Reggio Calabria ha ricordato, tra gli altri, le sei vittime della strage di Gioia Tauro del 22 luglio 1970 intitolando l'aeroporto mentre il lido comunale ha trovato un nome nuovo, grazie alla collaborazione con il Premio Ilaria Alpi: quello della giornalista di Raitre e del suo operatore Miran Hrovatin, uccisi in Somalia nel 1994 per l'inchiesta che stavano conducendo sul traffico internazionale di rifiuti. Non sono gli unici ricordati nel corso della giornata: targhe in tutta Italia anche per il cronista Beppe Alfano e il fondatore dei Siciliani, scrittore e autore teatrale Pippo Fava. Anche a Castel Volturno, il paese della strage e della rivolta dei migranti contro la camorra, sono spuntati i cartelli del Comitato Don Peppe Diana in omaggio al prete anticamorra. E dalla Campania ha attraversato tutto il Paese la storia tragica di Petru Birlandeanu, romeno che sbarcava il lunario con la fisarmonica sui treni della circumvesuviana di Napoli, ferito mortalmente alla stazione Montesanto: cadde davanti ai passeggeri interessati soltanto a obliterare i biglietti e fuggire via. Petru è morto nell'Italia del 2009.
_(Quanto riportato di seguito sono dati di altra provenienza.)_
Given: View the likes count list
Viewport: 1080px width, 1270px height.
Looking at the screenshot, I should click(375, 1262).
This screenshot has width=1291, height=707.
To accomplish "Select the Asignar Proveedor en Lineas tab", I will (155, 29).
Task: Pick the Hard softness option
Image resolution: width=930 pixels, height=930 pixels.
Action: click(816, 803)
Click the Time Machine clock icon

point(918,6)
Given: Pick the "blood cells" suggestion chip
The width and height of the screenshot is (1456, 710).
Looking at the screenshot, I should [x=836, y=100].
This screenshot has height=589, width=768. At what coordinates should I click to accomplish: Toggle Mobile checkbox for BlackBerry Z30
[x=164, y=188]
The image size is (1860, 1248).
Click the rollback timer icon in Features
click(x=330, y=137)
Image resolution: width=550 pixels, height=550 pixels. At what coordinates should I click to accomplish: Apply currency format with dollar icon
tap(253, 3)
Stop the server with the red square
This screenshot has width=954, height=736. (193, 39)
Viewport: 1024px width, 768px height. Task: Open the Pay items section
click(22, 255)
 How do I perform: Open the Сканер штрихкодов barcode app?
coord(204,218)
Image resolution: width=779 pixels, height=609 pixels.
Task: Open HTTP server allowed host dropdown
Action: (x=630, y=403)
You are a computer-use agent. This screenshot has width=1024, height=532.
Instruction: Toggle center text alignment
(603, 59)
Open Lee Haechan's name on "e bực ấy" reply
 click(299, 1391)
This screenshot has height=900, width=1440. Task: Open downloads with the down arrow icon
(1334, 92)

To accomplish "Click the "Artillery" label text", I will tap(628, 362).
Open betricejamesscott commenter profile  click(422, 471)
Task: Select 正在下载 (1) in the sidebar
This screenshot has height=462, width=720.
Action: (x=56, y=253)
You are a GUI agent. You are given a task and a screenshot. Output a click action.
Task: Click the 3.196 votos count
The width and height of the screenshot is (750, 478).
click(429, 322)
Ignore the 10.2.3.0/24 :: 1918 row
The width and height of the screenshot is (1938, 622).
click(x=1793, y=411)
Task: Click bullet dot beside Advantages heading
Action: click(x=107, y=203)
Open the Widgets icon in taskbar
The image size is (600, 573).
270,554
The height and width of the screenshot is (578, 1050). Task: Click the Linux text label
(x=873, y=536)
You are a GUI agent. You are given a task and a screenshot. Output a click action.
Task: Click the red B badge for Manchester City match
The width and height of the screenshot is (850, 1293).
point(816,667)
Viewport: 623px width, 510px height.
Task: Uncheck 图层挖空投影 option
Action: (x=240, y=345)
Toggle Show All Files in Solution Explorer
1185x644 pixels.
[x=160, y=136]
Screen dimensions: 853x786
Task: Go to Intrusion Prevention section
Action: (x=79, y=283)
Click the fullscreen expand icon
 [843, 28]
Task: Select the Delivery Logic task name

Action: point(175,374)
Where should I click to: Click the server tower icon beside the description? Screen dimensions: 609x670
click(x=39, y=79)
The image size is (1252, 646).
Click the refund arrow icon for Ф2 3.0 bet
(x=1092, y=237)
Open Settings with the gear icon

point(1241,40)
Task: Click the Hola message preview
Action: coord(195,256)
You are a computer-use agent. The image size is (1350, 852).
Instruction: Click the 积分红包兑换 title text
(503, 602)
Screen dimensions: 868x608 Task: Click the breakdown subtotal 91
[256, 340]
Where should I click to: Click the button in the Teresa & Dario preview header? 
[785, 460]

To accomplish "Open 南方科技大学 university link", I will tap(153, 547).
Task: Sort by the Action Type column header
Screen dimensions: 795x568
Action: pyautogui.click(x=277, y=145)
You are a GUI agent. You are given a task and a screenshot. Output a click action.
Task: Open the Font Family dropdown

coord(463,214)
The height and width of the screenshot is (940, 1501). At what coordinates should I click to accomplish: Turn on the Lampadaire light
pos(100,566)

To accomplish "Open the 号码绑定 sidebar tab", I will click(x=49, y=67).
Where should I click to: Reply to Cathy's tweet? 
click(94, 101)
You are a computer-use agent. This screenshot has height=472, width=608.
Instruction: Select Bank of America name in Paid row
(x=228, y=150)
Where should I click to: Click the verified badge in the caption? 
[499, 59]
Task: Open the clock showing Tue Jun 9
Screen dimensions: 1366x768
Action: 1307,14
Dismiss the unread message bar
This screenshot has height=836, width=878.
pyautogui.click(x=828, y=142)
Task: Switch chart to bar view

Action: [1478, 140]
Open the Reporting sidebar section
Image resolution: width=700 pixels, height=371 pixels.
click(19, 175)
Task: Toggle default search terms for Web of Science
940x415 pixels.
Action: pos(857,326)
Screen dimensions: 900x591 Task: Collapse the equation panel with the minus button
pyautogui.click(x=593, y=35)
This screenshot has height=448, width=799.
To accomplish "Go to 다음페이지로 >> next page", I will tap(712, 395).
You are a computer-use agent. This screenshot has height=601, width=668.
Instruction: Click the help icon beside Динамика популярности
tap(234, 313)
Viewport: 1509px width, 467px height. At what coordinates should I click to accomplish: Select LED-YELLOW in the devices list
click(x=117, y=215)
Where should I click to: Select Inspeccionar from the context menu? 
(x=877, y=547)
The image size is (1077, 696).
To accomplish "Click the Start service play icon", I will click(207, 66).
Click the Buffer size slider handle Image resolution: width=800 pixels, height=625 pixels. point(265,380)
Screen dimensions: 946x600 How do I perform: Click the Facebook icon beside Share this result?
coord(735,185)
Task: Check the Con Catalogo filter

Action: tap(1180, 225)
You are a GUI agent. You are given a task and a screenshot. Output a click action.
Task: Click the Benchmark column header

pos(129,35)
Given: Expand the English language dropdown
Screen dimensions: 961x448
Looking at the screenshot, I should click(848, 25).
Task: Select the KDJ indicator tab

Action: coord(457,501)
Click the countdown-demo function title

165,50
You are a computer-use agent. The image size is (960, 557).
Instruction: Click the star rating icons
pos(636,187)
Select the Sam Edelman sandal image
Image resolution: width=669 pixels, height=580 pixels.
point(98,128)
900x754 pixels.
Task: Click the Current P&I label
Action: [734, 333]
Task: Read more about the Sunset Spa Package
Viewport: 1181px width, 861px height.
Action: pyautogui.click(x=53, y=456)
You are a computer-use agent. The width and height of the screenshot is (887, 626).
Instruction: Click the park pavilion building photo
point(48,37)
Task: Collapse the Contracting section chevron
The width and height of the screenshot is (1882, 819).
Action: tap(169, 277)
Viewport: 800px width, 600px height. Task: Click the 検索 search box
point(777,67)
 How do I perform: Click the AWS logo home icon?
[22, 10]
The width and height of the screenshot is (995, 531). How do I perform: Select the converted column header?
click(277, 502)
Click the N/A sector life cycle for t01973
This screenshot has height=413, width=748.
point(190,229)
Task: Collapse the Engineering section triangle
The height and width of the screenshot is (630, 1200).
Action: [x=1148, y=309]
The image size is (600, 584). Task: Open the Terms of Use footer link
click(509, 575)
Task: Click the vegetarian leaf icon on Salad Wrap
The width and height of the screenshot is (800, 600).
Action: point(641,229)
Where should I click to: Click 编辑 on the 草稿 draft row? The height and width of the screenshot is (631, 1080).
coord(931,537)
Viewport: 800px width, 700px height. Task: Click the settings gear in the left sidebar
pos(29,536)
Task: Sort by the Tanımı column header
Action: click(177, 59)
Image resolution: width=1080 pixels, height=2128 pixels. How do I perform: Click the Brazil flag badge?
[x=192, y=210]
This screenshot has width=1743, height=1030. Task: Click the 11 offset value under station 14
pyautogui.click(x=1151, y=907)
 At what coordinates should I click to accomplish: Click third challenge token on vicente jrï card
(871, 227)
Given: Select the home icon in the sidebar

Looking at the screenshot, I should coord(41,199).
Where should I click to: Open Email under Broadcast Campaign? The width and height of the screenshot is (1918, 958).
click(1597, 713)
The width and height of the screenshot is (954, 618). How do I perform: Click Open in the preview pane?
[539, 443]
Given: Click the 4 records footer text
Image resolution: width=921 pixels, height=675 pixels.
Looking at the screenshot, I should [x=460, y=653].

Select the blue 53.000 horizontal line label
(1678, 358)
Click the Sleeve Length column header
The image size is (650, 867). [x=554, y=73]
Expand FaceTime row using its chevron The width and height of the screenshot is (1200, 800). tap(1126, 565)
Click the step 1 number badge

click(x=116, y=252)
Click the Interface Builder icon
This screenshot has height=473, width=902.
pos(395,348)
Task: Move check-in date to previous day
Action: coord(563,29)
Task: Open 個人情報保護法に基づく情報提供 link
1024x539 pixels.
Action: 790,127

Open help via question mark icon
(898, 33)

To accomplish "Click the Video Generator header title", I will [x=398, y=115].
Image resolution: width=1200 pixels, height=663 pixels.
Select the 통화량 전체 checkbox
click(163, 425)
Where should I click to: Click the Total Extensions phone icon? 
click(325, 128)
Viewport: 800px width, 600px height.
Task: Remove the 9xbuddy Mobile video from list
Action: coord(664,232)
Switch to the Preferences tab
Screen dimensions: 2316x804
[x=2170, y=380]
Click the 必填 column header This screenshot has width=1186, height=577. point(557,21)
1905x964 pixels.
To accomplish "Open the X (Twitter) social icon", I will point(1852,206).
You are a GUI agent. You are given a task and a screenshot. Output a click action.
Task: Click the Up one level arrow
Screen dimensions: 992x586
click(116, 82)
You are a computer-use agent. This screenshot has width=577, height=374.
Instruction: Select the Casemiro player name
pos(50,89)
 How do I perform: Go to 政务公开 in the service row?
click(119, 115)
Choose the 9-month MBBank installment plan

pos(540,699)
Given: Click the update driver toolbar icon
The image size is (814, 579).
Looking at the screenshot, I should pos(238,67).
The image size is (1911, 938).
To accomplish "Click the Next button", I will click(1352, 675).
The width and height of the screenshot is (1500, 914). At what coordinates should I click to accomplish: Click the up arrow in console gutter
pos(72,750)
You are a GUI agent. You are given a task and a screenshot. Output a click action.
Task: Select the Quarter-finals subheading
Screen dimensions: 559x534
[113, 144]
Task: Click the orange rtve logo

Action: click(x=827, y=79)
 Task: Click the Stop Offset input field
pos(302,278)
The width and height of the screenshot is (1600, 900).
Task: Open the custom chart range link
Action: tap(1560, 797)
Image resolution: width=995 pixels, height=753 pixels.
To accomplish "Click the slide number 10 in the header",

L'associazione daSud è in marcia e arriverà a Festambiente Sud, l'ecofestival di Legambiente a Montesantangelo (Fg). Lì il 25 luglio una grande maratona contro le mafie, la realizzazione di un graffito e l'ultima intitolazione: la piazza del paese diventerà piazza Francesco Marcone, direttore dell'ufficio del registro di Foggia. Pochi giorni prima di morire, nel 1995, aveva presentato un esposto alla procura della Repubblica su una truffa. Una persona perbene, come tante in questo Paese.